The Bone Children & The Darkness
Some subterranean future mythological weird fiction - episode 2
Thank you for joining me for the second episode in this short story, prepare yourselves for the dark!
Read the first episode here & click subscribe to get the next!
By morning the clouds had passed on towards Athens, so the dawn fell against the entrance to the mines; a rock thrush sang from an oleander and wild tulips opened in the cracks of the old road. Theos waited, Davos and Pilar beside him. No-one else was there and yet the village below was busier than normal. People finding reasons to linger in the square, in their fields, with their faces towards the mountain.

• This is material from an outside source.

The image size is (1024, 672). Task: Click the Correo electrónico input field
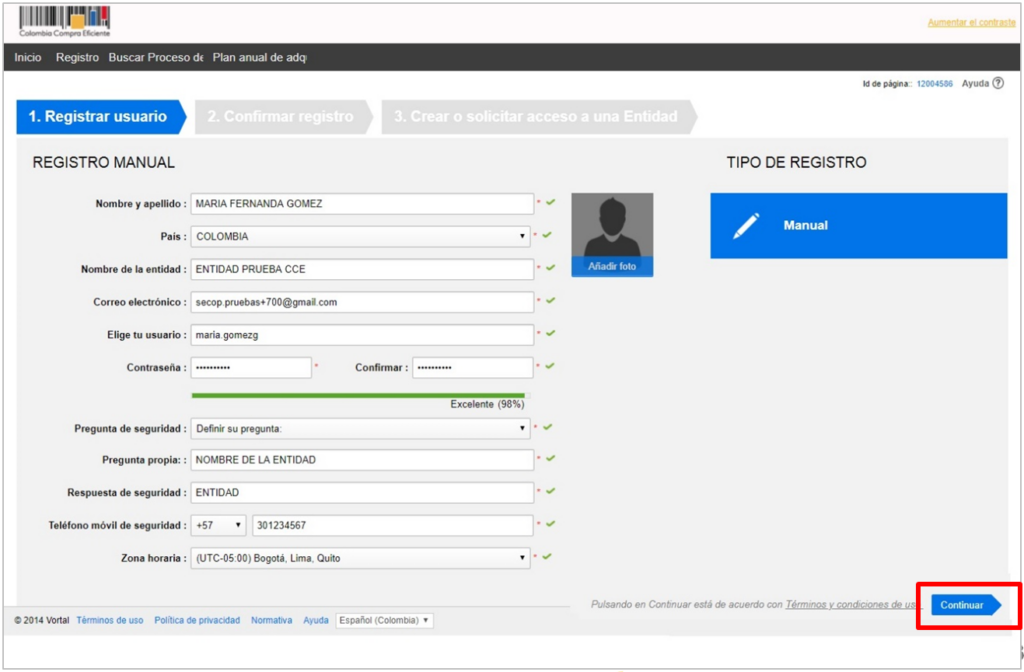[x=362, y=302]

“You have your knives?” Davos asked
“I do,” Theos said, even though two of them were visible on his hips. “Did either of you go in, as children?”
Davos said “No” at the same moment that Pilar said “Yes.” She and Theos shared a small smile. “You too?” she asked.
“Not far,” Theos began just as Nicanor bin Latif and his wife came around the nearest bend, his hand still on her arm and her eyes on the sunrise. She was singing softly, a lullaby that Theos did not know he had forgotten until he heard it again. “But if the Oracle is still seeing rusted lines, then I know where to start.”
“Kalimera sas,” Nicanor said once he was beside them. “Although how can I bid you ‘good morning’? Kalinihta, and kali tihi, instead.” Goodnight and good luck. Beneath the light of an unblemished dawn, it was an offhand eulogy.
“Nicanor bin Latif,” Theos said, his eyes sliding up again to where that bird was singing. There were white orchids beneath it and passing low above, two ravens conversing.
“Theos Athenas.” The Oracle’s husband lifted both his hands. “We shall be praying for you.”
The Oracle half-turned so that the dawn sun gilded her face. Bowing, Theos touched fingers to forehead as Nicanor did the same, then he lifted a hand to the Oracle. Not to touch of course, but to usher her into the darkness. Nicanor turned to Davos and Pilar, and held their gazes in a moment of strange, taut silence before bowing to them also.
“Down and down and down,” the Oracle murmured. “To speak with the darkness and touch the bones and breathe the air filled with blood.” They stepped over the line separating sunlight from the mountain and lit their oil-lamps.
“Merciful Allah,” Pilar murmured, walking steadily. “He Who Is Greatest—”
“Not here,” the Oracle interrupted, smiling childlike and unfurling one hand as if it held something precious. “He cannot see in here and it is crowded, so very crowded; chatter chatter chatter.”
“She sounds happy to be here,” Davos the Younger said to Theos, lifting his lamp with an uncomfortable twitch of his shoulders.
“She is,” she said. “Yes, she is happy. Down here are all her nightmares, all gathered and waiting, and she will find them one and two and three, and they will feast and feast. It will be quiet in her dreams then. At last, she will sleep, and it will be finished.”
Theos frowned down at the top of her head, the lamplight adding gold and red to the blacks of her hair. She saw her own death, and yet was fearless? It had never occurred to him that her madness might make her braver than them all.
“And the son of kings must come into the darkness,” the Oracle added.
“Why does she call you that?” Pilar asked.
His father had always been kind to her, pitied her. Was it simply this? “I do not know,” he said. “She sees someone other than me, perhaps.”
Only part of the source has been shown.